In certain embodiments, the subject is a human sixty years or older. In certain embodiments, the subject has a hematopoietic cell transplantation comorbidity index (HCT-CI) greater than or equal to 3. In certain embodiments, the subject is in need of a HCT due to a disease or disorder selected from the group consisting of: a cancer, a cardiac disorder, a neural disorder, an autoimmune disease, an immunodeficiency, a metabolic disorder, a bone marrow failure disorder, and a genetic disorder. In certain embodiments, the cancer is a solid tissue cancer or a blood cancer, optionally a leukemia, a lymphoma, or a myelodysplastic syndrome (MDS). In certain embodiments, the cancer is multiple myeloma, acute lymphocytic leukemia (ALL), chronic lymphocytic leukemia (CLL), chronic myelogenous leukemia (CML), myelodysplastic syndromes (MDS), a myeloproliferative neoplasm, or acute myeloid leukemia (AML). In some embodiments, AML arises de novo in a subject. In some embodiments, AML arises from MDS. In certain embodiments, the immunodeficiency is a primary immune deficiency disease (PIDD), optionally severe combined immunodeficiency (SCID), combined immune deficiency (CID), leaky SCID, chronic granulomatous disease (CGD), or common variable immune deficiency (CVID). In certain embodiments, the bone marrow failure disorder is Fanconi anemia (FA), dyskeratosis congenita (DC), Shwachman-Diamond syndrome (SDS), congenital amegakaryocytic thrombocytopenia (CAMT), Blackfan-Diamond anemia (BDA), or reticular dysgenesis (RD).

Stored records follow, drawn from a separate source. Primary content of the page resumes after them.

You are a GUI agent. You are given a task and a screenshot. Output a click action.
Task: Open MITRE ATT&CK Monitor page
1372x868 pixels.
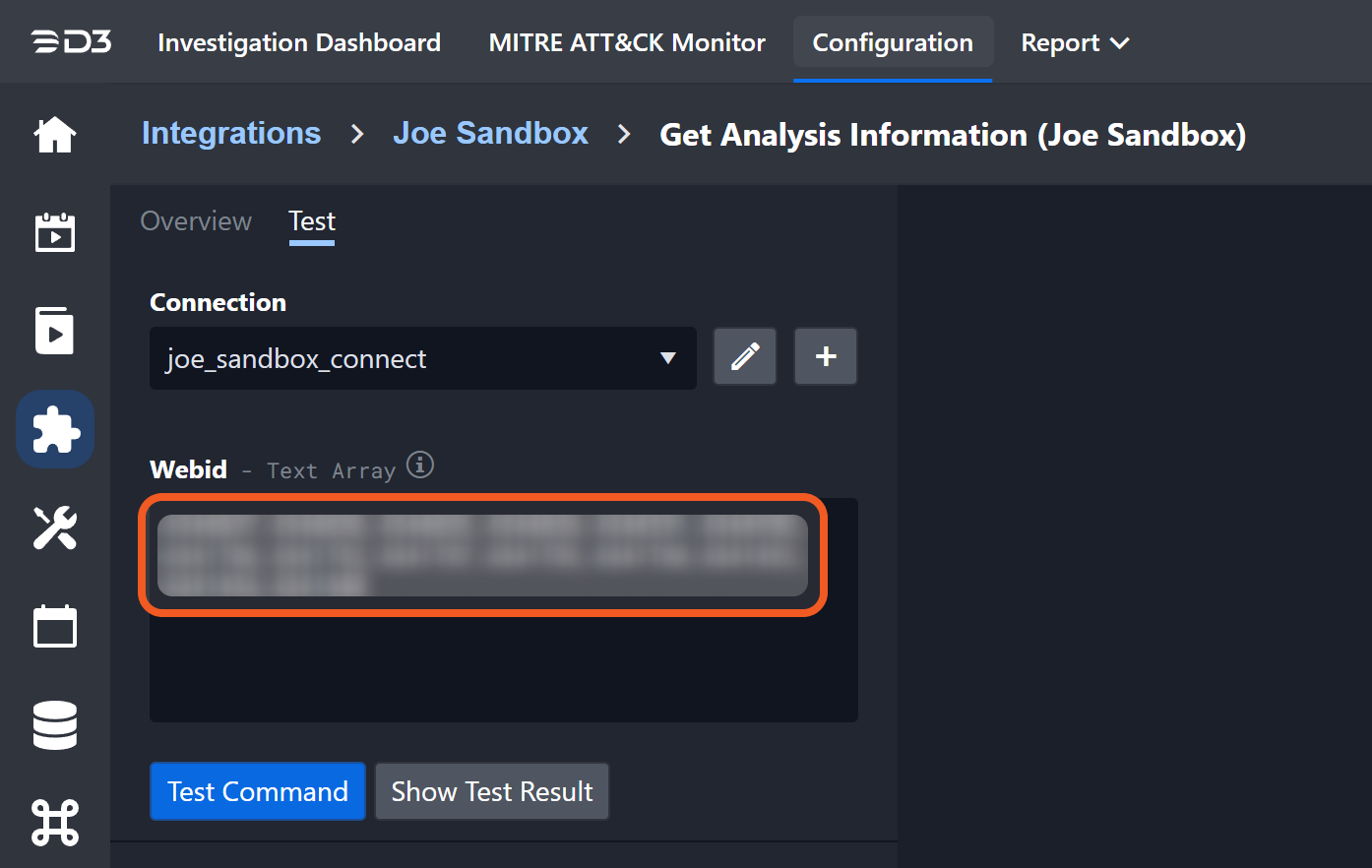[627, 43]
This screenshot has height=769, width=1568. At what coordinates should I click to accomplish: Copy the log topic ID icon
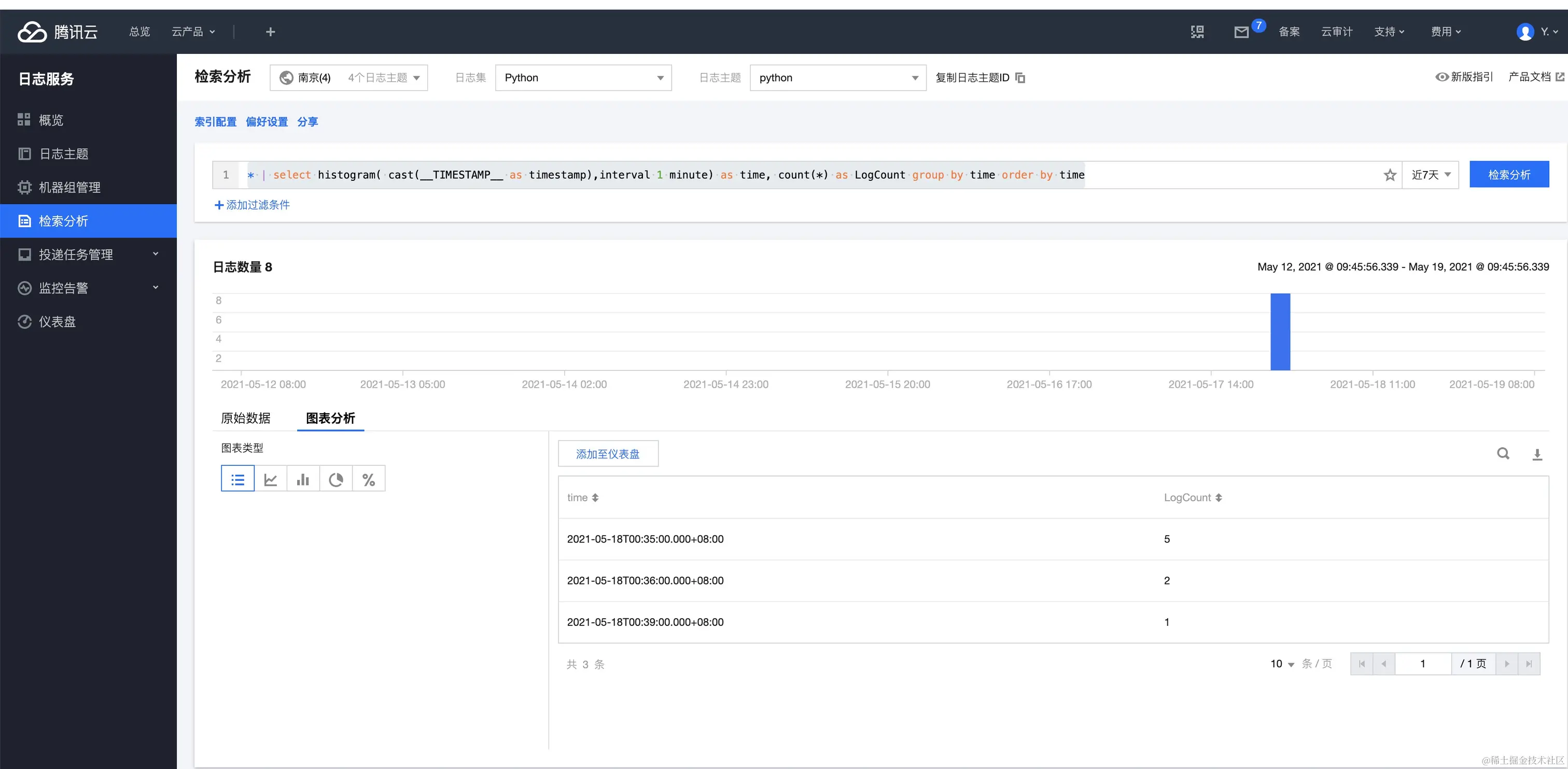point(1021,78)
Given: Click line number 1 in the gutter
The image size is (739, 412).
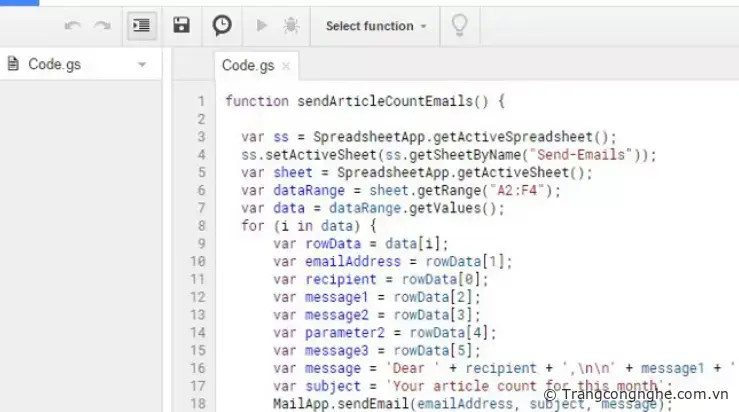Looking at the screenshot, I should tap(201, 101).
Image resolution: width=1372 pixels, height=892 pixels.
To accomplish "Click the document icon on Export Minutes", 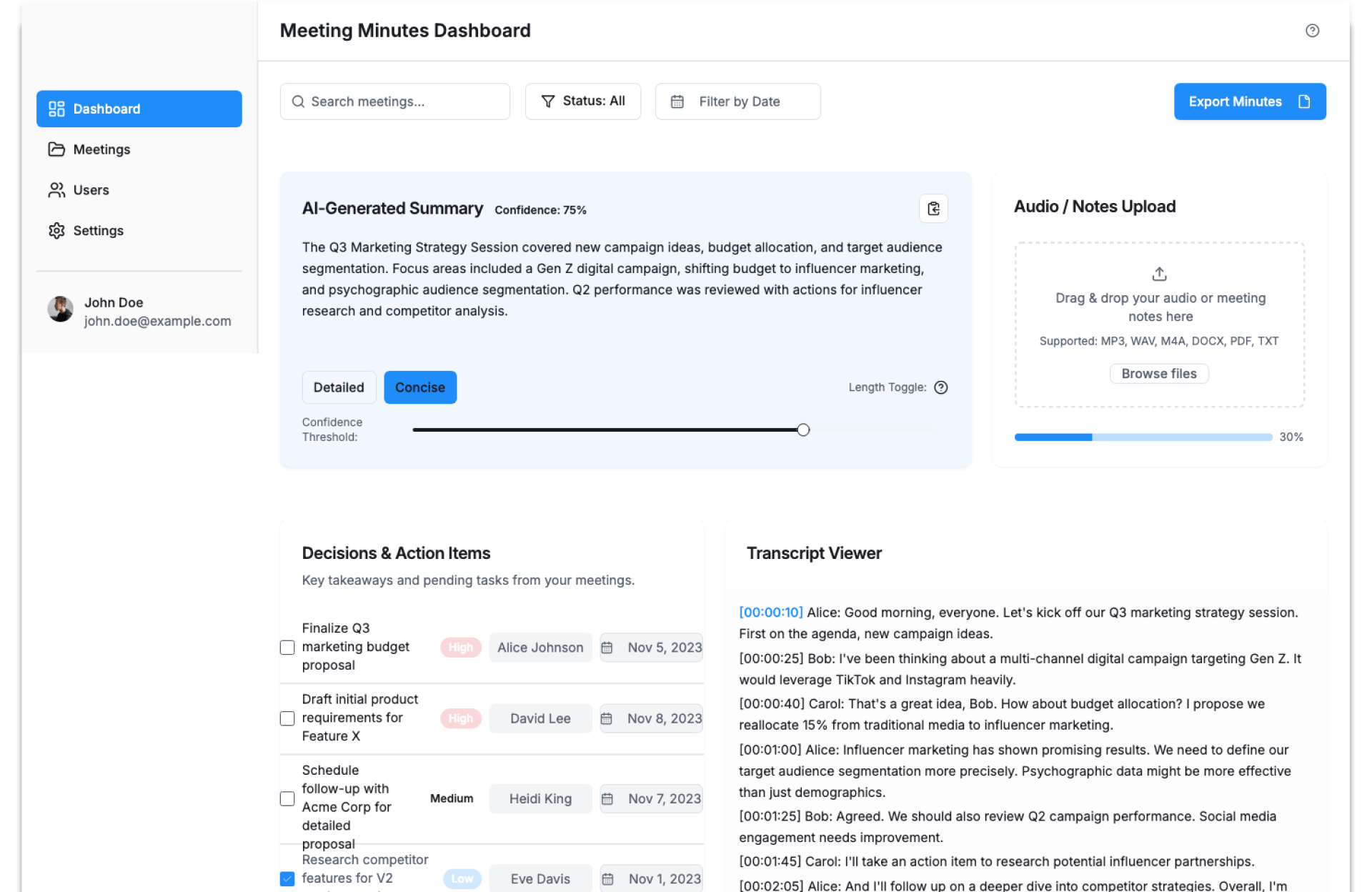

In a related aspect, the disclosure provides a method of hematopoietic cell transplant (HCT) in a mammalian subject, the method comprising:

  • (a) conditioning a mammalian subj ect prior to and/or during and/or following the HCT according to the method disclosed herein; and
  • (b) transplanting hematopoietic stem cells (HSCs) and/or hematopoietic stem and pluripotent cells (HSPCs) into the subject, optionally wherein step (a) or step (b) are performed as outpatient procedures.

In certain embodiments, the HSCs and/or HSPCs are selected for CD34+ expression, optionally wherein the HSCs and/or HSPCs are purified, CD34+ Thy-1+ peripheral blood HSCs. In certain embodiments, the subject is transplanted with from 105 to 108 CD34+ HSCs and/or HSPCs /kg of the subject’s body weight. In certain embodiments, the HSCs and/or HSPCs are autologous or allogeneic to the subject, optionally wherein the autologous HSCs and/or HSPCs are gene-corrected. In certain embodiments, the HSCs and/or HSPCs are derived from bone marrow, cord blood, or peripheral blood of a donor. In certain embodiments, the subject is haploidentical relative to the HSCs and/or HSPCs. In certain embodiments, the HSCs and/or HSPCs are MHC matched to the subject. In certain embodiments, the method provides for at least 50%, 60%, 70%, 80%, 90%, or 95% donor CD15 myeloid cell chimerism following the HCT. In certain embodiments, minimal residual disease (MRD) and/or measurable residual disease (MRD) is undetected or reduced in the subject after a period of 28 days following the HCT. In certain embodiments, MID and/or MRD are detected by cytogenetics, flow cytometry, and/or next-generation sequencing (NGS).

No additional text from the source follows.